**What is expected**:
Return the data that follows, keeping every word and mark unchanged.

Supplied data Start Marker

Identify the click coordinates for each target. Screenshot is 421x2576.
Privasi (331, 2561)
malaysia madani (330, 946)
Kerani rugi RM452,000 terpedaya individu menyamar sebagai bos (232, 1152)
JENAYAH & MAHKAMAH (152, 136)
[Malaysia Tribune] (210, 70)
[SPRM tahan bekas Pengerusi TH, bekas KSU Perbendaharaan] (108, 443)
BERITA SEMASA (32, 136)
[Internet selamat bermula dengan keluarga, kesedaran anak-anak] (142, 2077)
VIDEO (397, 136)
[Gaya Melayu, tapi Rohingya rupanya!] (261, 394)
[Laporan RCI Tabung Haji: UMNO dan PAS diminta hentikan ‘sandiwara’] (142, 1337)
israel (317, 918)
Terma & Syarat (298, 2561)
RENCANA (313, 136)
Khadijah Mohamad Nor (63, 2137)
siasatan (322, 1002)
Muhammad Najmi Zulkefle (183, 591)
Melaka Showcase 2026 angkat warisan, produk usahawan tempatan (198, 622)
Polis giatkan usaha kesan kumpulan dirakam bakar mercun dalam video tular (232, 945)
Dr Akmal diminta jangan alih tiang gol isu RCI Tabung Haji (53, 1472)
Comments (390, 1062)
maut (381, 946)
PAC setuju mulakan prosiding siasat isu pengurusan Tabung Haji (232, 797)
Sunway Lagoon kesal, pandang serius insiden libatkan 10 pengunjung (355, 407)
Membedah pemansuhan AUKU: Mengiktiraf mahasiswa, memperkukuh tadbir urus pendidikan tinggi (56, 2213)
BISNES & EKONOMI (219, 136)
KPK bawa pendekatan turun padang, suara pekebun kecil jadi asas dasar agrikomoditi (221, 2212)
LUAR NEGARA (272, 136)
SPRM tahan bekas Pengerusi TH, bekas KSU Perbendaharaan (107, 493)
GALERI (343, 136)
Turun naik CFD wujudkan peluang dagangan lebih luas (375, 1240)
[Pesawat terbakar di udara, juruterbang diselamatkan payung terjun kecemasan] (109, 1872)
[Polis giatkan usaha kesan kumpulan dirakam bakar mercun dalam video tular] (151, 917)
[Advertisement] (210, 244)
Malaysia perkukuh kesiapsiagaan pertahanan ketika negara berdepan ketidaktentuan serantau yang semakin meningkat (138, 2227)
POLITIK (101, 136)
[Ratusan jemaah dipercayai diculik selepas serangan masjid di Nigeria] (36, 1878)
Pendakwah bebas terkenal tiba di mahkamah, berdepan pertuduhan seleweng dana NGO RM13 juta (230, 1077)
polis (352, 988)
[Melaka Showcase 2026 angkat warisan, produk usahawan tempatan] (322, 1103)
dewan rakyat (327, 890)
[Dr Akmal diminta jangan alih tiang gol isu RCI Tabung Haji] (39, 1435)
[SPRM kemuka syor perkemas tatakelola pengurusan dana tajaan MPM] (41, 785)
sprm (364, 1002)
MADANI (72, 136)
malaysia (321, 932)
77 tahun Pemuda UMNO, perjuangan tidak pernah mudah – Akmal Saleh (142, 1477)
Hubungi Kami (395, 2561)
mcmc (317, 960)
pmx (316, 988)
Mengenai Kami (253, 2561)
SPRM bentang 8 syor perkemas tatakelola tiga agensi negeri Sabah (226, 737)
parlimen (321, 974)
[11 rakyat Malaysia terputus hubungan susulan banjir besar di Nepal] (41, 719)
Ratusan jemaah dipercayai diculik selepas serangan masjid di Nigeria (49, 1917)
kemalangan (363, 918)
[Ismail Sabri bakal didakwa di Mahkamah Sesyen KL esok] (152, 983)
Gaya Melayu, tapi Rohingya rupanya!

Supplied data End Marker

**Task result**:
Identify the click coordinates for each target. Screenshot is 421x2576.
Privasi (331, 2561)
malaysia madani (330, 946)
Kerani rugi RM452,000 terpedaya individu menyamar sebagai bos (232, 1152)
JENAYAH & MAHKAMAH (152, 136)
[Malaysia Tribune] (210, 70)
[SPRM tahan bekas Pengerusi TH, bekas KSU Perbendaharaan] (108, 443)
BERITA SEMASA (32, 136)
[Internet selamat bermula dengan keluarga, kesedaran anak-anak] (142, 2077)
VIDEO (397, 136)
[Gaya Melayu, tapi Rohingya rupanya!] (261, 394)
[Laporan RCI Tabung Haji: UMNO dan PAS diminta hentikan ‘sandiwara’] (142, 1337)
israel (317, 918)
Terma & Syarat (298, 2561)
RENCANA (313, 136)
Khadijah Mohamad Nor (63, 2137)
siasatan (322, 1002)
Muhammad Najmi Zulkefle (183, 591)
Melaka Showcase 2026 angkat warisan, produk usahawan tempatan (198, 622)
Polis giatkan usaha kesan kumpulan dirakam bakar mercun dalam video tular (232, 945)
Dr Akmal diminta jangan alih tiang gol isu RCI Tabung Haji (53, 1472)
Comments (390, 1062)
maut (381, 946)
PAC setuju mulakan prosiding siasat isu pengurusan Tabung Haji (232, 797)
Sunway Lagoon kesal, pandang serius insiden libatkan 10 pengunjung (355, 407)
Membedah pemansuhan AUKU: Mengiktiraf mahasiswa, memperkukuh tadbir urus pendidikan tinggi (56, 2213)
BISNES & EKONOMI (219, 136)
KPK bawa pendekatan turun padang, suara pekebun kecil jadi asas dasar agrikomoditi (221, 2212)
LUAR NEGARA (272, 136)
SPRM tahan bekas Pengerusi TH, bekas KSU Perbendaharaan (107, 493)
GALERI (343, 136)
Turun naik CFD wujudkan peluang dagangan lebih luas (375, 1240)
[Pesawat terbakar di udara, juruterbang diselamatkan payung terjun kecemasan] (109, 1872)
[Polis giatkan usaha kesan kumpulan dirakam bakar mercun dalam video tular] (151, 917)
[Advertisement] (210, 244)
Malaysia perkukuh kesiapsiagaan pertahanan ketika negara berdepan ketidaktentuan serantau yang semakin meningkat (138, 2227)
POLITIK (101, 136)
[Ratusan jemaah dipercayai diculik selepas serangan masjid di Nigeria] (36, 1878)
Pendakwah bebas terkenal tiba di mahkamah, berdepan pertuduhan seleweng dana NGO RM13 juta (230, 1077)
polis (352, 988)
[Melaka Showcase 2026 angkat warisan, produk usahawan tempatan] (322, 1103)
dewan rakyat (327, 890)
[Dr Akmal diminta jangan alih tiang gol isu RCI Tabung Haji] (39, 1435)
[SPRM kemuka syor perkemas tatakelola pengurusan dana tajaan MPM] (41, 785)
sprm (364, 1002)
MADANI (72, 136)
malaysia (321, 932)
77 tahun Pemuda UMNO, perjuangan tidak pernah mudah – Akmal Saleh (142, 1477)
Hubungi Kami (395, 2561)
mcmc (317, 960)
pmx (316, 988)
Mengenai Kami (253, 2561)
SPRM bentang 8 syor perkemas tatakelola tiga agensi negeri Sabah (226, 737)
parlimen (321, 974)
[11 rakyat Malaysia terputus hubungan susulan banjir besar di Nepal] (41, 719)
Ratusan jemaah dipercayai diculik selepas serangan masjid di Nigeria (49, 1917)
kemalangan (363, 918)
[Ismail Sabri bakal didakwa di Mahkamah Sesyen KL esok] (152, 983)
Gaya Melayu, tapi Rohingya rupanya!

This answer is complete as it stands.